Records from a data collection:
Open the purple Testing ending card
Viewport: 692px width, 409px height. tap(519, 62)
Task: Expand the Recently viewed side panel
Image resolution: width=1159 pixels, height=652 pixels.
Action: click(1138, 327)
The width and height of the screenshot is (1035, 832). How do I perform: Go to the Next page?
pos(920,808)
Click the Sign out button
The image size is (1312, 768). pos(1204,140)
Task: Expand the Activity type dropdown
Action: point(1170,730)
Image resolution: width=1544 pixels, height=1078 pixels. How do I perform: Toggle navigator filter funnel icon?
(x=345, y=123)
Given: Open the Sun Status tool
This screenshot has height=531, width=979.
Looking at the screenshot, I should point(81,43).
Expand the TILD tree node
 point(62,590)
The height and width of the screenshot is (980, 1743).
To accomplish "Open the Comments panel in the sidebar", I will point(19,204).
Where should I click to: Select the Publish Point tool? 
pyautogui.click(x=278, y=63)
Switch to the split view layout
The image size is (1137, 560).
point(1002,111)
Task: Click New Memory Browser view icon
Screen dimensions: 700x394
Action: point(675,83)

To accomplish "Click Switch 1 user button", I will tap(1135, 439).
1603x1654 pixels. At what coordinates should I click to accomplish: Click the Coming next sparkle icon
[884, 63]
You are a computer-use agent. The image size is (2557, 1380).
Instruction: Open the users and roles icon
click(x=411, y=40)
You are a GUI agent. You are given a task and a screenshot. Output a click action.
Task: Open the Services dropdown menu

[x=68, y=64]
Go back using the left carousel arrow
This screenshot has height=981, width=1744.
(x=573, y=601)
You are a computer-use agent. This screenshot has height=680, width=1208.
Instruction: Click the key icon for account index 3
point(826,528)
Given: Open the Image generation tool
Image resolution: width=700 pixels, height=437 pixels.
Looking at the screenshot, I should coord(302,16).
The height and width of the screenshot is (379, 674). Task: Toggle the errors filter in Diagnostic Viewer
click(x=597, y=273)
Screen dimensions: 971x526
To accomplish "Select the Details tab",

_TASK PROMPT_.
From the records above, copy every line that includes the word "Switch".

_COMPLETED TASK_.
Switch to the split view layout
To accomplish "Click Switch 1 user button", I will tap(1135, 439).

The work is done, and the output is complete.